The sector appears essential for the future and is undergoing a frenzy of technology advancements and financial transactions, but uncertainties persist. Currently, the majority of support comes from the supply side, but will there be sufficient demand to fund investments?

Will it be economically feasible to transport hundreds of kilometers of hydrogen produced near a wind farm? Will there be sufficient renewable electricity to manufacture the desired amount of hydrogen? These are all question marks that signify challenges on the path to the anticipated expansion.

In France, like elsewhere, the public’s support for hydrogen continues to be structured. However, bureaucratic complications remain a cause for concern.

However, which clients should be targeted? The power of “green” hydrogen resides in its promise to decarbonize heavy industry processes, either by completely replacing fossil fuels or by replacing the “grey” hydrogen already in use. The first case is of great importance to the steel industry, and new collaborations are being formed to unite producers and consumers in the same initiative.

Mobility is another industry where the new molecule appears to hold promise, but the current size of the recharging infrastructure and the number of hydrogen-powered vehicles on the road are insufficient for rapid, large-scale development. There are also concerns regarding H2’s effect on heavy mobility. The maritime and aviation industries are conducting experiments.

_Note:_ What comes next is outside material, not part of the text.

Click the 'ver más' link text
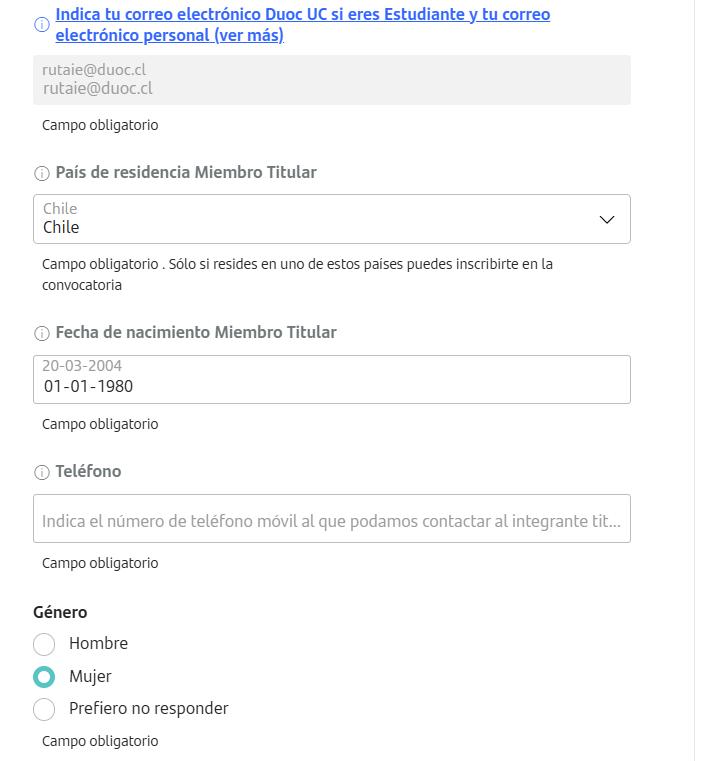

Second, transportation must have an economic rationality to prevent price inflation. Both liquefaction and compression are expensive and risky processes. The crucial question is whether the existing gas network can be modified to accept these new molecules, which are smaller and harder to hold than methane. In addition, there is no assurance that industrial units downstream of the network can seamlessly convert from natural gas to hydrogen. Lastly, there is the issue of the substantially lower energy density of H2 compared to hydrocarbons.

Despite these concerns, the sector is unquestionably one of the most dynamic in the renewable energy industry. Global research is ongoing to determine ways to reduce the price of a kilogram of green hydrogen to at least $2, or even lower, so that it becomes really competitive with existing market offerings.